Because the circuit court lacked jurisdiction in this case, its acts and proceedings were null and void. Fox, supra at 242, 134 N.W.2d 146. Accordingly, we are compelled to vacate the circuit court's ruling and reinstate the decision of the revenue commissioner.

NOTES

[1] An additional amendment took effect on July 25, 1997. The 1997 amendment was not relevant to the instant case.

[2] The amended statute specifies that for the 1995 tax year (the year at issue in the instant case), a qualified institution must certify that its fees and tuition rates will not increase "by more than the annual average percentage increase in the United States consumer price index in the immediately preceding tax year." See M.C.L. § 206.274(8)(b)(iv); MSA 7.557(1274)(8)(b)(iv). Except for the inclusion of fees in the cost increase calculation, this language parallels the language in the statute as it existed before the 1996 amendment.

[3] Indeed, no one contested that petitioner had standing to pursue the instant case.

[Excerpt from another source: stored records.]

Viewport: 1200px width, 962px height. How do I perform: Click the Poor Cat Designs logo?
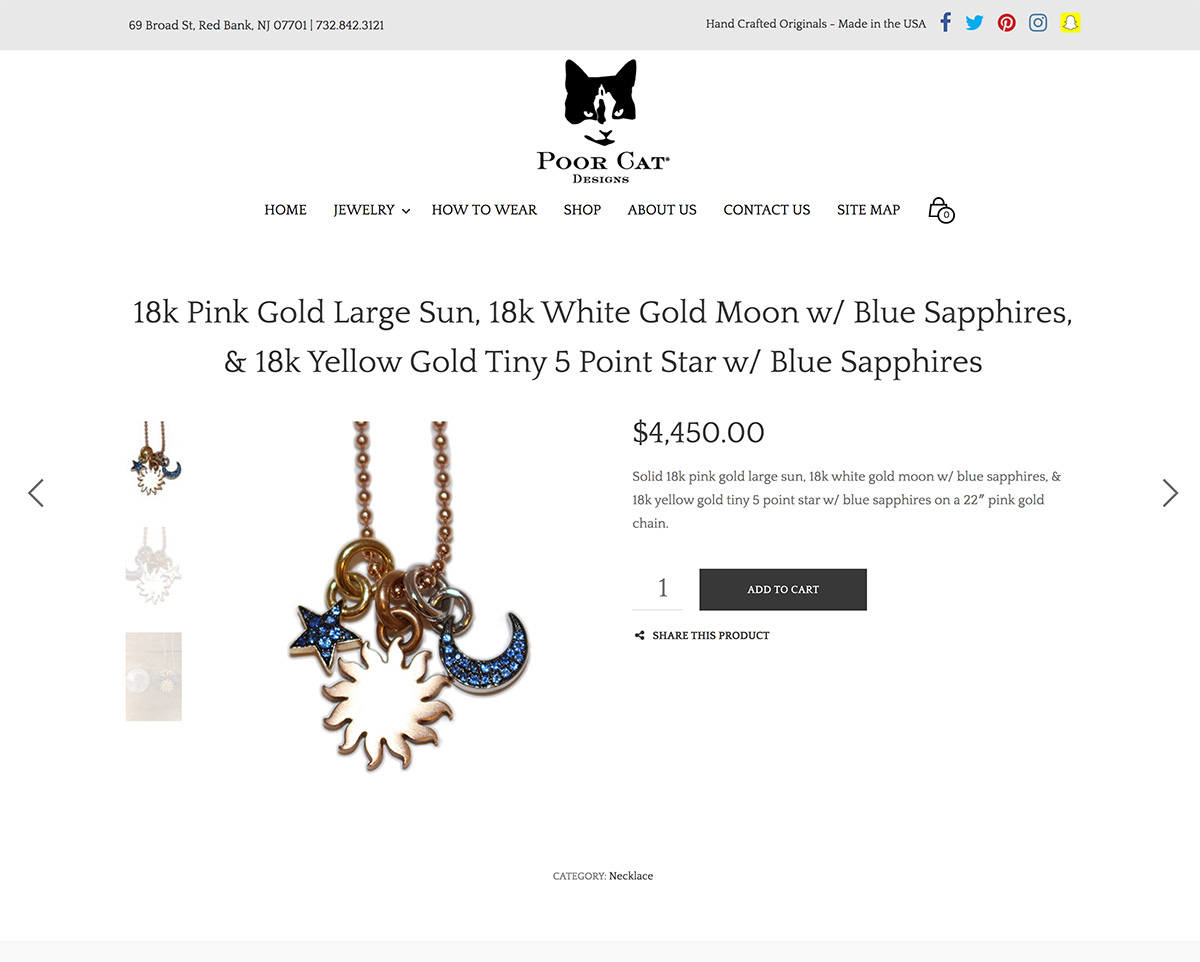602,121
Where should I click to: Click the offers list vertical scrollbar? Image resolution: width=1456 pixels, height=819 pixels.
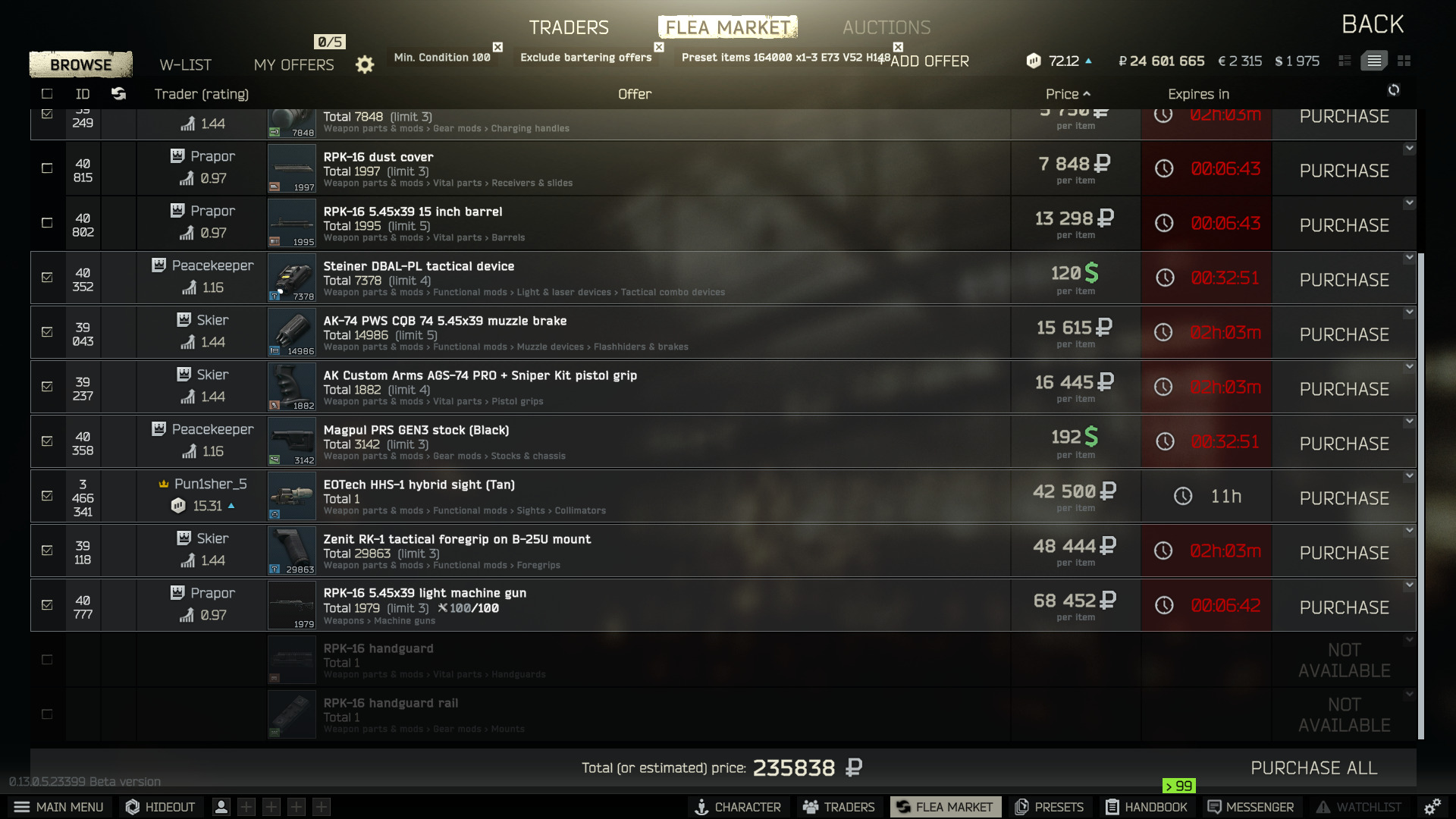coord(1421,497)
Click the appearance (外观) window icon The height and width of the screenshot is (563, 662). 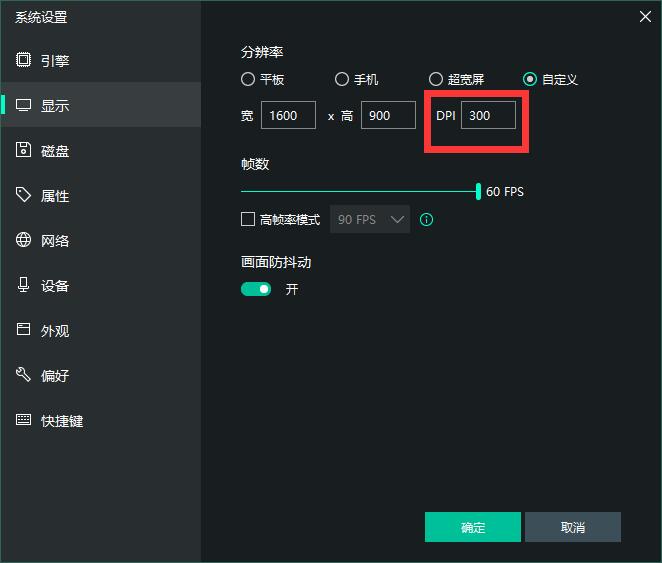(x=23, y=330)
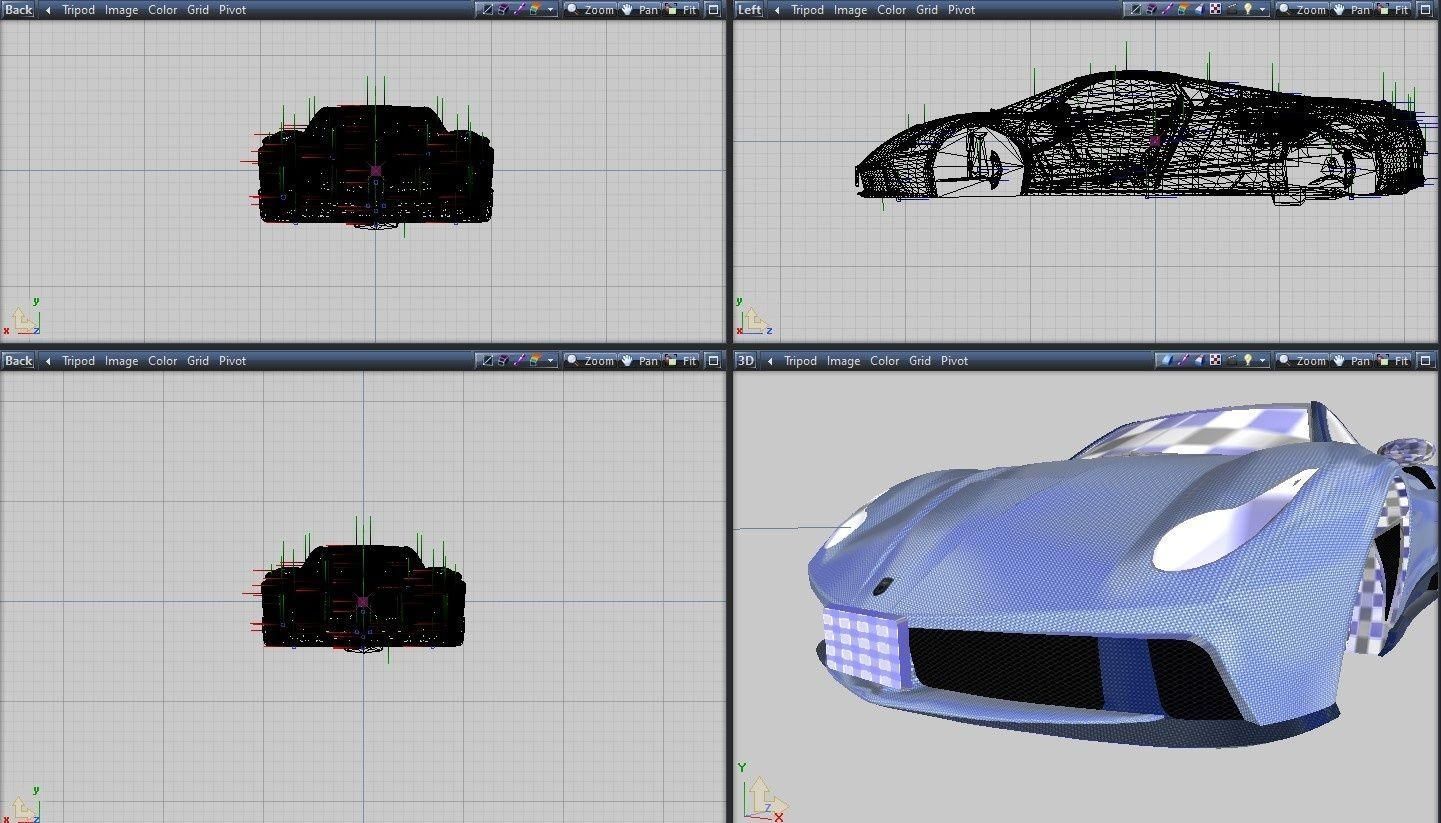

[4] We note that M.C.L. § 205.22(1); MSA 7.657(22)(1) was amended by 1993 PA 13, which, among numerous other things, added the term "taxpayer." Before the 1993 amendment, M.C.L. § 205.22(1); MSA 7.657(22)(1) indicated that "[a] person aggrieved by an assessment, decision, or order of the department may appeal ... to the tax tribunal ... or to the court of claims" (emphasis added). See 1980 PA 162, § 22(1). The legislative analysis of 1993 PA 13 did not mention an intent to limit appeals in the Tax Tribunal or the Court of Claims to only actual taxpayers as opposed to entities acting on behalf of taxpayers. See House Legislative Analysis, HB 4104, September 10, 1993. Accordingly, we do not believe the statutory amendment evidences an intent to make such a limitation. Indeed, there could have been other reasons—such as making clear that corporate taxpayers could appeal to the Tax Tribunal—for changing the term "person" to the term "taxpayer." Moreover, even if the Legislature, by enacting 1993 PA 13, did intend to limit appeals in this way, the fact remains that M.C.L. § 205.22(1); MSA 7.657(22)(1) must be read in conjunction with M.C.L. § 205.779(3); MSA 7.650(79)(3), and the latter statute grants the Tax Tribunal jurisdiction over the instant case. See Webb, supra at 274, 580 N.W.2d 884. The 1993 amendment does not influence our holding today.

[5] We acknowledge that some earlier cases could leave the impression that the Tax Tribunal's jurisdiction is limited to proceedings involving the property tax laws. See, e.g., Wikman, supra at 631, 322 N.W.2d 103, Beattie, supra at 33, 403 N.W.2d 490, and Johnston, supra at 205-206, 441 N.W.2d 41. However, none of these cases squarely addressed whether M.C.L. § 205.779; MSA 7.650(79) grants the Tax Tribunal jurisdiction over matters formerly appealable to the State Tax Appeals Board and unrelated to property tax laws; therefore, we do not believe they constitute binding authority in the instant case.